Она резко повернулась на звук и увидела, как по красной кирпичной дорожке, ведущей от причала к небольшой калитке в стене вокруг дворца, мчится девушка в развевающихся юбках.
— Пен… Пен! Где ты пропадала? Мы сходили с ума от беспокойства.
Пен вздохнула. Это была ее младшая сестра Пиппа собственной персоной. Теперь ни о какой секретности не стоит и думать: Пиппа доберется до самых глубоких тайн и вытащит их наружу. От нее не скрыть ничего.
Пен поспешила ей навстречу. Они не виделись около месяца, и она соскучилась.
— Я ожидала тебя только дня через три, — говорила Пен, обнимая сестру. — Мама и лорд Хью тоже здесь?

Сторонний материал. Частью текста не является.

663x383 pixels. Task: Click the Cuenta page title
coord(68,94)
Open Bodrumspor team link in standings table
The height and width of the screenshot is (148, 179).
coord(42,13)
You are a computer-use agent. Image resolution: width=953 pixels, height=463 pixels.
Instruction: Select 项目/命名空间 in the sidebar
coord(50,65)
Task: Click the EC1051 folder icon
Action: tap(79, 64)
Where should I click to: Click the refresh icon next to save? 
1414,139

— Они в Холборне. — Глаза Пиппы остановились на Оуэне, расширились, и она прошептала:
— А это кто?
Продолжая обнимать сестру за талию, Пен обернулась к своему спутнику, который смотрел на них обеих с выжидательной улыбкой. Она уже собиралась представить их друг другу, когда послышался еще один возглас. На этот раз кричал мужчина.
— Ой, это Робин, видишь? — воскликнула Пиппа, мгновенно забыв об Оуэне. — Он так беспокоился о тебе!.. Робин, уже все в порядке. Она жива и невредима. Ее привез один человек…
Оуэн шагнул вперед.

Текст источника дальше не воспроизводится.